Monday, October 24, 2011

Neal Parker v. Schmiede Machine & Tool Corporation

Oct 21: In the U.S. Court of Appeals, Eleventh Circuit, Case Nos. 10-14703 & 10-14741. Appealed from the United States District Court for the Northern District of Georgia. In this unpublished opinion the plaintiffs are all current or former employees of the Lockheed Martin Corporation (Lockheed) who worked in its aircraft manufacturing plant in Marietta, Georgia. They have had a variety of different job responsibilities, time periods of employment, and work areas at the Lockheed facility, but they all have worked with and around beryllium-containing products.
 
    According to the Plaintiffs, any action that disturbs the surface layer of beryllium ceramic or metal can produce respirable particles. Sandblasting, polishing, drilling, and other types of high-velocity abrading are especially likely to generate respirable particles. In 1948, the Atomic Energy Commission established an exposure standard for beryllium of 2.0 μg/m³. This exposure standard was adopted by the Occupational Safety and Health Administration (OSHA") and remains in place today. The Plaintiffs assert that even though this remains OSHA's standard, the beryllium manufacturing industry has long known that this standard is
inadequate to keep workers safe from the effects of respirable beryllium.
 
    The Plaintiffs claim that their handling of beryllium or their presence in areas where beryllium was being handled led to three of them contracting chronic beryllium disease (CBD), and nine of them getting beryllium sensitization, a precursor to CBD. The plaintiffs sued Lockheed and various manufacturers of beryllium parts in Georgia state court alleging a number of claims, of which only the failure-to-warn claims remain. The defendants removed the action to the District Court for the Northern District of Georgia.
 
    After a year-and-a-half of extensive discovery, the defendants moved for summary judgment. Although the district court originally denied the defendants' motions for summary judgment, the court later reversed itself and, in September 2010, granted summary judgment on the basis of the "sophisticated user doctrine" and the lack of direct causation. The plaintiffs appealed the rulings.
 
    The Appeals Court agreed with the district court and ruled, ". . . the Plaintiffs have failed to make a showing sufficient to create a genuine issue of fact that the Defendants possessed information regarding a hazard of beryllium and that Lockheed lacked actual knowledge of that hazard. The Plaintiffs have failed with respect to both prongs; the Plaintiffs have failed to show either that Lockheed lacked knowledge of a particular hazard, or that these Defendants did have knowledge of that hazard. The overwhelming evidence in this record shows that Lockheed was a learned and sophisticated user of beryllium, and, if anything, possessed knowledge superior to that of these four Defendants.
 
    After a review of the briefs and the evidence cited by the parties. . . as well as the benefit of oral argument, we conclude that the Plaintiffs have not adduced any evidence that would rebut the Defendants' defense that Lockheed Martin was a learned intermediary and a sophisticated user of beryllium. Accordingly, we affirm the judgment of the district court."

> _INFORMATION PROVIDED_:
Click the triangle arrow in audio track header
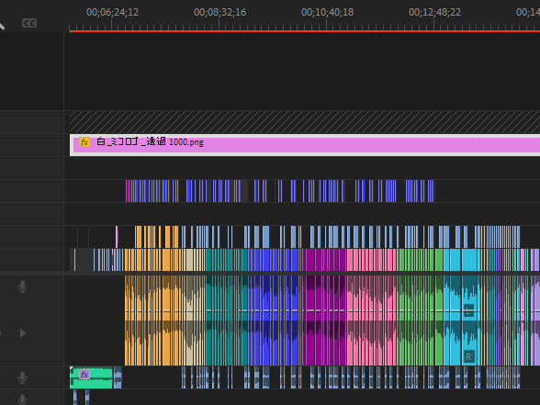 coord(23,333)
* * *
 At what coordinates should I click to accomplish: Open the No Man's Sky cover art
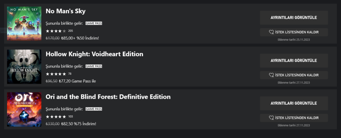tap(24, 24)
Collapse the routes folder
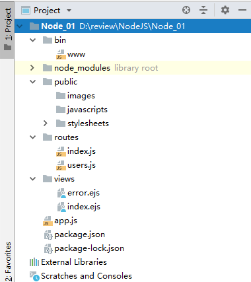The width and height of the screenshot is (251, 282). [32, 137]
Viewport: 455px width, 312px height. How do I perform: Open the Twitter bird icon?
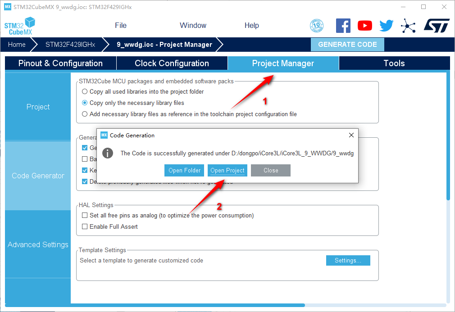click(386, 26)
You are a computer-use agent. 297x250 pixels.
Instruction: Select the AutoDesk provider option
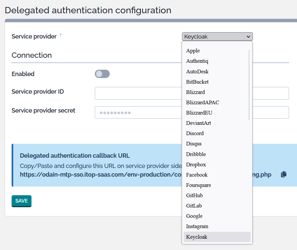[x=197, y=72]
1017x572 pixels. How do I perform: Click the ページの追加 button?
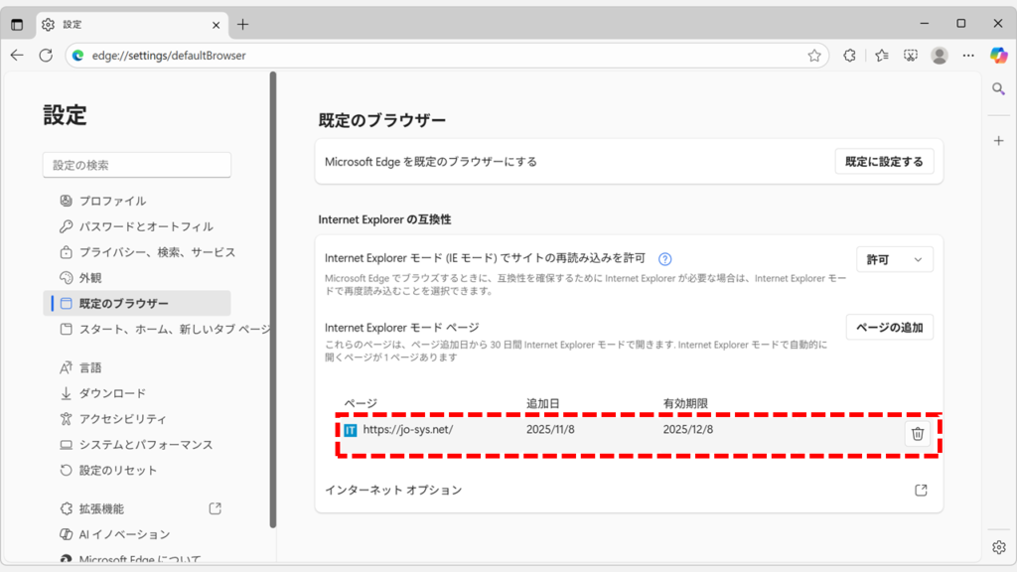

> _TASK DETAILS_:
Answer these questions about the appeals summary, one line each:
(a) What exposure standard for beryllium did the Atomic Energy Commission establish in 1948?
(b) How many of the plaintiffs are said to have gotten beryllium sensitization?
(c) In what month and year did the district court grant summary judgment?

> _TASK OUTPUT_:
(a) 2.0 μg/m³
(b) Nine
(c) September 2010